#### [What to do]
Present all of the rows below as a numbered list, leaving out any blank lines.

#### [Data for the task]
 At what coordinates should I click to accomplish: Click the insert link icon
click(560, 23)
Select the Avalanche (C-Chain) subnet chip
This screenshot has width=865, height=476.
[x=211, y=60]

#### [Exercise result]
1.  At what coordinates should I click to accomplish: Click the insert link icon
2. click(560, 23)
3. Select the Avalanche (C-Chain) subnet chip
4. This screenshot has width=865, height=476.
5. [x=211, y=60]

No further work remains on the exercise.